Dans le projet de loi de finances pour l'année 2025, les crédits demandés pour les dépenses de personnel s'élèvent à 458,3 millions d'euros dont 120,3 millions d'euros au titre du compte d'affectation spéciale (CAS) « Pensions ». Ces dépenses de titre 2 représentent 75,9 % des crédits du programme et sont en augmentation de 4,9 % par rapport à 2024, malgré un schéma d'emploi neutre.

Ventilation par titre des crédits de paiement

(en millions d'euros)

 

LFI 2023

LFI 2024

PLF 2025

Hors titre 2

118,3

146,7

145,7

Dont dépenses de fonctionnement

81,9

86,3

80,25

Dont dépenses d'investissement

36,4

60,4

65,4

Titre 2 

406,7

436,7

458,3

Total

525

583,4

604

Source : commission des finances du Sénat, d'après les documents budgétaires

La revalorisation de la rémunération des magistrats administratifs constitue le principal facteur d'accroissement des dépenses de titre 2 sur les derniers exercices.
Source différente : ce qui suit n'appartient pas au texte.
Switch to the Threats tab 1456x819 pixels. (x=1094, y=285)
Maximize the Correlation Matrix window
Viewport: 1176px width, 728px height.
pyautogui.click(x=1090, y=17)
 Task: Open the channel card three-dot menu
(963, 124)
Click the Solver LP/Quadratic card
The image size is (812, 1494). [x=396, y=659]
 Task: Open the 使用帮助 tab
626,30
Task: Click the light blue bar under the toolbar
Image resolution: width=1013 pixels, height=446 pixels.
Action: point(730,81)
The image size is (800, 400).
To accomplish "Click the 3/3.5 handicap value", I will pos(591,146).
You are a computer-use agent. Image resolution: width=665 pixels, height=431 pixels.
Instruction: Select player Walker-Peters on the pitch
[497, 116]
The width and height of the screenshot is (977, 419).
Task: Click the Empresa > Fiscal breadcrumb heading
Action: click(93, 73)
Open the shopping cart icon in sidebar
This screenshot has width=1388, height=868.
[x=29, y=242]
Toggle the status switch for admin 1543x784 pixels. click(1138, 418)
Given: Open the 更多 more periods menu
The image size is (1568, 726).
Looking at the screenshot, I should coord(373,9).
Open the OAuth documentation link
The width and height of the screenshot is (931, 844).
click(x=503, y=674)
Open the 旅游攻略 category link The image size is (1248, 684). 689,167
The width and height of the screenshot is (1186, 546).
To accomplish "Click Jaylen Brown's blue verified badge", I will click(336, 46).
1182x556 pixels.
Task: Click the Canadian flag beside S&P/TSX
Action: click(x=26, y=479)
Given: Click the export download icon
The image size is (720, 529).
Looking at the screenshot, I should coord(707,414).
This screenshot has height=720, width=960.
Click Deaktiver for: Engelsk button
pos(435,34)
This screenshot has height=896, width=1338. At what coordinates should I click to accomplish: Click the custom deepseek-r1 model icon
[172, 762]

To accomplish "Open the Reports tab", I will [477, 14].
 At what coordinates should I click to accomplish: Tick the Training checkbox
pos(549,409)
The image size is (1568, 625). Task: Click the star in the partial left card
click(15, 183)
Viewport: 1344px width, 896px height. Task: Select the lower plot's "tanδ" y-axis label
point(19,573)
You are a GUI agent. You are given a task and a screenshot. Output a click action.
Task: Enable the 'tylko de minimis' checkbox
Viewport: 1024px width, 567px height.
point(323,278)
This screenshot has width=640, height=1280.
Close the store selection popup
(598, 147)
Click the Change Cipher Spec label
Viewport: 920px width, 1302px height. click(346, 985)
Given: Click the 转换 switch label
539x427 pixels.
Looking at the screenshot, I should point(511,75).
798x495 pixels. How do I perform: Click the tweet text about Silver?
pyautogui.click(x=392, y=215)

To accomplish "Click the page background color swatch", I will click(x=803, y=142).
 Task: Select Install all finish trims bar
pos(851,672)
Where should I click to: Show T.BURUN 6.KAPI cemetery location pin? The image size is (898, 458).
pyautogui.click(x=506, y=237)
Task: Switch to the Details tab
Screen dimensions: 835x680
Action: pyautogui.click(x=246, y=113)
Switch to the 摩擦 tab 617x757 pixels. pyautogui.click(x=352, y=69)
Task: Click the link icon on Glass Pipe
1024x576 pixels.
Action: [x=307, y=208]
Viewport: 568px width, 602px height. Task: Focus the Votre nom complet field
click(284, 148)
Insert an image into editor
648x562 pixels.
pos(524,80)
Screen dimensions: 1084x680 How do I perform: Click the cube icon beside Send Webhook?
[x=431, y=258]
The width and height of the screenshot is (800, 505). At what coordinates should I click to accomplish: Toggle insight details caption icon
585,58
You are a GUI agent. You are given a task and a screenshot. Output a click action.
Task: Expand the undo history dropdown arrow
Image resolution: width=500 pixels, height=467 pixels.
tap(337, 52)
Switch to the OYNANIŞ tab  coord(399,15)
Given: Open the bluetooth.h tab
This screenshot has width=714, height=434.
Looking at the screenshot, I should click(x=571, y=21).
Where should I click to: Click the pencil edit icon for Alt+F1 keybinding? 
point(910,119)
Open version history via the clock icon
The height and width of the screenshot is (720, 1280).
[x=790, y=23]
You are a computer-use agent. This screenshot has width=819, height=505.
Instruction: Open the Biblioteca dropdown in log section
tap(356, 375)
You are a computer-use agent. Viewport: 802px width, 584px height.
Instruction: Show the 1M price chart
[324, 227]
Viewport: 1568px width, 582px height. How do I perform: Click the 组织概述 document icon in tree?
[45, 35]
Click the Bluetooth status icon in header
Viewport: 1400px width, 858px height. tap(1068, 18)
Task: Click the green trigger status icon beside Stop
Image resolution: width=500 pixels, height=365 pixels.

Comme tous les fonctionnaires, les membres titulaires des juridictions administratives ont bénéficié de la revalorisation de 1,5 % du point d'indice de la fonction publique au 1er juillet 2023, pour un montant 1,64 million d'euros en année pleine.

L'évolution tendancielle des dépenses de personnel s'explique également par des mesures catégorielles, et notamment les revalorisations indemnitaire et indiciaire des magistrats administratifs rendues nécessaires par la réforme de l'encadrement supérieur de l'État. D'après les informations communiquées au rapporteur spécial par le Conseil d'État, une enveloppe de 8,8 millions est prévue en 2025 pour compléter ce mouvement de revalorisation et résorber en partie l'écart de rémunération entre les magistrats administratifs et les administrateurs de l'État. Cette mesure apparait justifiée pour préserver l'attractivité des juridictions administratives.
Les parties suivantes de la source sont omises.